Variety paints a gloomy picture of the WGA strike, as talks have stalled and the vitriol level is rising:
Three months of harsh negotiating rhetoric — combined with widely differing interpretations of the contract talks — have fueled resentment on both sides. And it’s started to poison relationships in a town where connections are the coin of the realm.
“Family Guy” creator Seth MacFarlane touched a nerve Friday when he elicited perhaps the angriest response among the 4,000 attendees at Friday’s WGA rally at Fox Plaza. Invoking the image of the companies as schoolyard bullies, he recounted that all “Family Guy” assistants had been fired by Fox on the third day of the strike.
“Instead of negotiating, they lashed out at the little guy,” MacFarlane added. “What a classy move.”
Some fear that the strike will allow studios and networks to employ a scorched-earth approach to cut expenses and punish those who have fallen out of favor. Force majeure terms provide opt-out provisions in the event of an occurrence beyond the control of the parties. While top producers often have clauses in their deals that preclude them from being discharged under these terms, smaller producers and writers are vulnerable.
But Nikki Finke thinks there is a glimmer of hope. Let’s hope she’s right. In our ever so humble opinion, the studio heads had better hope so too. This one is different. Start with the idea that the internet is not a future profit center for the studios. That’s just hooey. But as Damon Lindelof pointed out yesterday, the stakes are high for everyone, since the delivery methods for entertainment are shifting on an almost daily basis.

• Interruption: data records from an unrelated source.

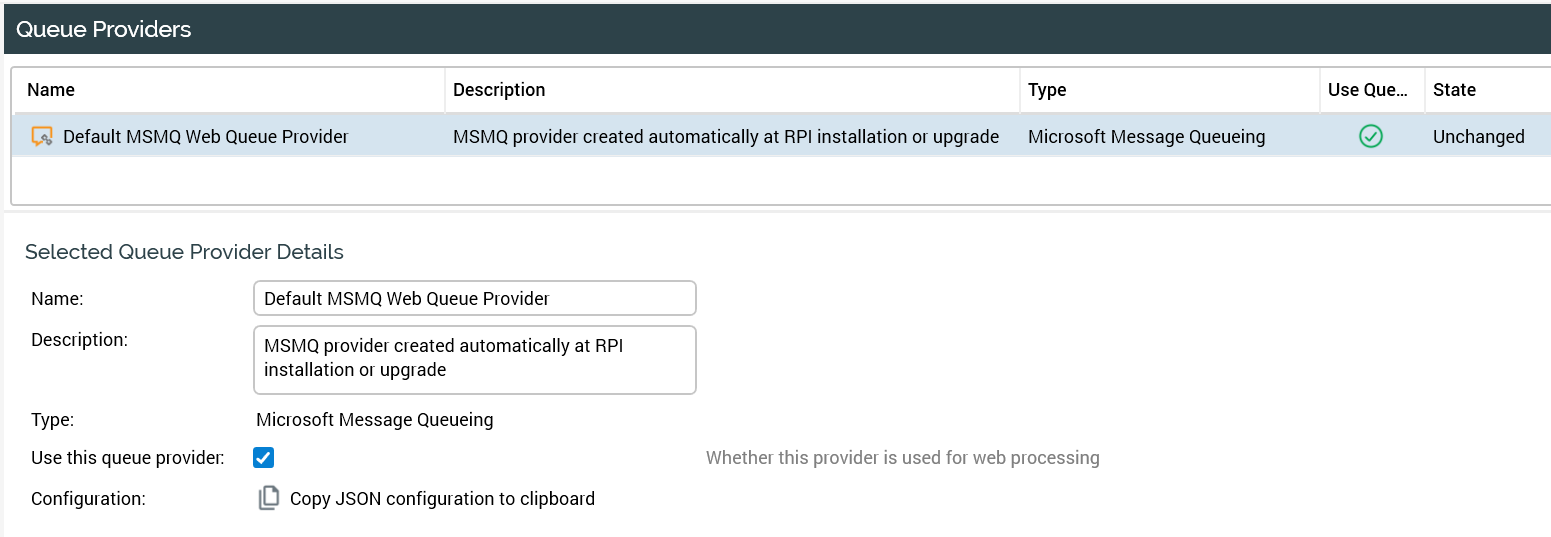Click into the Description text box
The height and width of the screenshot is (537, 1551).
click(475, 358)
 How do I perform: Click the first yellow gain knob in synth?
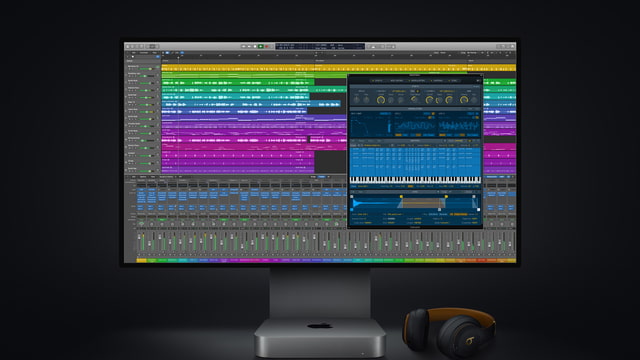380,100
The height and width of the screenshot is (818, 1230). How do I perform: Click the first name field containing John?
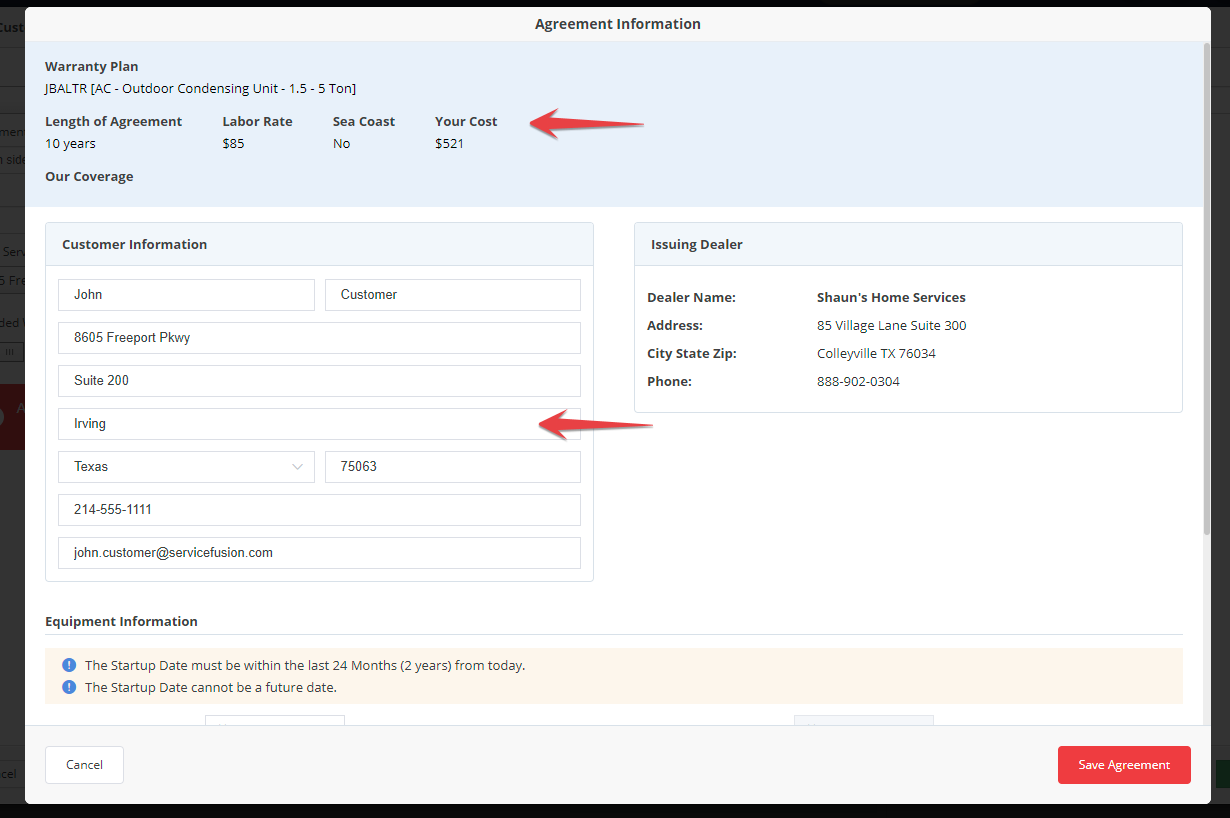click(x=186, y=295)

Twenty percent of American homes now contain hard drives that store movies and television shows indefinitely and allows you to fast-forward through commercials. These devices will probably proliferate at a significant rate and soon, almost everyone will have them. They’ll also get smaller and smaller, rendering the box that holds them obsolete, and the rectangular screen in your living room won’t really be a television anymore, it’ll be a computer. And running into the back of that computer, the wire that delivers unto you everything you watch? It won’t be cable; it will be the Internet.
This probably sounds exciting if you’re a TV viewer, but if you’re in the business of producing these shows, it’s nothing short of terrifying. This is how vaudevillians must have felt the first time they saw a silent movie; sitting there, suddenly realizing they just became extinct: after all, who wants another soft-shoe number when you can see Harold Lloyd hanging off a clock 50 feet tall?
User created content has already made serious inroads in studio-created content, although user “managed” content may be an accurate phrase. And as writers hit the picket lines, the nets will be relying on their own “user created” content via more and more “non-scripted” “reality” shows. As the late night talk shows go dark and the once-bright spots of TV — LOST, 24 — go dark or fail to appear, viewers may find other things to occupy their time. This isn’t like hockey and baseball, where the playing field is literally the same. By the time everything gets back to normal, normal will be something no one expected.
Meanwhile, as we predicted, LA coffee shops and other places where writers once congregated have all but cleared out.
Over at the 18th Street Coffee House, a favorite of screenwriters (including some Oscar winners), a barista said the strike was a “very real concern.” Although no dramatic change was yet visible at the coffee shop, where about half a dozen screenwriters were staring into laptops, the normally laid-back vibe was slightly more tense. There was talk of the picket lines and of WGA “goons” who might be prowling around, looking to nab scabs. When Steve Waverly, a WGA screenwriter, was asked what he was working on, he said robotically: “I’m working on nothing and I will be picketing.”
As some have foretold, many screenwriters are taking this opportunity to finish up those lingering comics projects:
“As a writer, this is what you do. You have no other way to truly express yourself,” said screenwriter John Ridley, whose credits include “Undercover Brother.” “You may be able to go to cocktail parties and talk and talk and talk, but it’s not the same as writing.” Ridley counts himself lucky. Before the strike, he finished the screenplay for “L.A. Riots” for Spike Lee and now has extensive research to do for a film on the Tuskegee airmen for George Lucas, plus a series of graphic novels to begin along with minor editing on a just-completed novel. Like many writers, Ridley also is blogging online about the strike.
PS: Russian posters taken from this super cool site Museum of Russian Posters.